Some changes were made to the line detection
algorithm (Gattani et al., 2003) to suit our needs.
These changes are aimed at better line
detection/removal and character preservation after
line removal. A new specification is added to the
hyposet, known as minimum segment length, as it
was observed that the ‘minimum line length’ was
insufficient for accurate detection of lines. Segment
length is used to detect even jagged lines in the form
(Fig. 2). The algorithm is also modified to preserve
characters (Yoo et al., 1995) that are cut by lines
while removing lines. Previously, when these
detected lines were removed using (Gattani et al.,
2003), the characters were broken and the ICR
engine’s accuracy was reduced. To overcome this,
smearing of the line-surrounding neighbourhood is
done with a threshold equal to the thickness of the
line.

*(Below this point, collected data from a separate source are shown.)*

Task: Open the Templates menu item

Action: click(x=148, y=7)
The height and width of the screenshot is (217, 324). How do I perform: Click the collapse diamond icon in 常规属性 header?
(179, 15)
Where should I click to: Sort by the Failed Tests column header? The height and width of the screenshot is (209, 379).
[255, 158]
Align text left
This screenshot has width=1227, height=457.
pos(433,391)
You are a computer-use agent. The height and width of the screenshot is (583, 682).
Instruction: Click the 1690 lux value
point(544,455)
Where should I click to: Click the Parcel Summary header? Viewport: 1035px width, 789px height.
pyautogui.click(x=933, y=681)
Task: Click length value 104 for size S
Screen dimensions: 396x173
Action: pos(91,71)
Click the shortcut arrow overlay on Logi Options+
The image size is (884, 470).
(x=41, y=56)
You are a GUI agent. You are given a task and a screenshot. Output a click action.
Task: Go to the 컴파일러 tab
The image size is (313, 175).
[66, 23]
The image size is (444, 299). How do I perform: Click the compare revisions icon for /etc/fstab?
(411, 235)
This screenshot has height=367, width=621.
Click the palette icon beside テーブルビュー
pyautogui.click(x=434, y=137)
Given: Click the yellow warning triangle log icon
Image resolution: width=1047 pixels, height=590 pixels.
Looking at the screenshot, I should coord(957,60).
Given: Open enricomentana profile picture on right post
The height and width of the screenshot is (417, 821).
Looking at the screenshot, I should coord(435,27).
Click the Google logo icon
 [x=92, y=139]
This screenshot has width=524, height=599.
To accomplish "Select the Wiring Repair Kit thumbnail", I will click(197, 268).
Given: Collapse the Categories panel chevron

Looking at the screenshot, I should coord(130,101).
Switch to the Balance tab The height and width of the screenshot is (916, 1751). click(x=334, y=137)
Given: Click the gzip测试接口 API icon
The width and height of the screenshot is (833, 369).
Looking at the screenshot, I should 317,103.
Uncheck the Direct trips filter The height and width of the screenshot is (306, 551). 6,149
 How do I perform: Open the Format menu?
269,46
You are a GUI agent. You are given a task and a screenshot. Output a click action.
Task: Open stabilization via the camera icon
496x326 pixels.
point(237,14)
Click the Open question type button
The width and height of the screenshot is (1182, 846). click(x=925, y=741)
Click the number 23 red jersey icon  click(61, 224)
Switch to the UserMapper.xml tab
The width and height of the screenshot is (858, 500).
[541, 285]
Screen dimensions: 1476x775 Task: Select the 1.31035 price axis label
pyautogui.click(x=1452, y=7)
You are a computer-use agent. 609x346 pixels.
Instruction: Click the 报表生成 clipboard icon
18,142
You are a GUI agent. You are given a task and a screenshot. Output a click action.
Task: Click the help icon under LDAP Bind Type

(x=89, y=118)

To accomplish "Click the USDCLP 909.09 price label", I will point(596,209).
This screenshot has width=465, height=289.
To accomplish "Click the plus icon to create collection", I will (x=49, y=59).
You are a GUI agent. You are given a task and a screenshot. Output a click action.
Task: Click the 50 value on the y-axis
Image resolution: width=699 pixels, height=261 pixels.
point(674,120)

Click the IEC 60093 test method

Horizontal smearing is done for vertical line as
is vertical smearing for horizontal lines. This is
followed by OR-ing this with the original image.
This achieves character preservation (Fig. 3).
Figure 2: Minimum segment length in line specifications.
(a)
(b)
Figure 3: (a) Characters cut by lines (b) Characters get
preserved after line removal using improved line removal
algorithm.
Template information, if provided, can improve
the performance and accuracy of the algorithm.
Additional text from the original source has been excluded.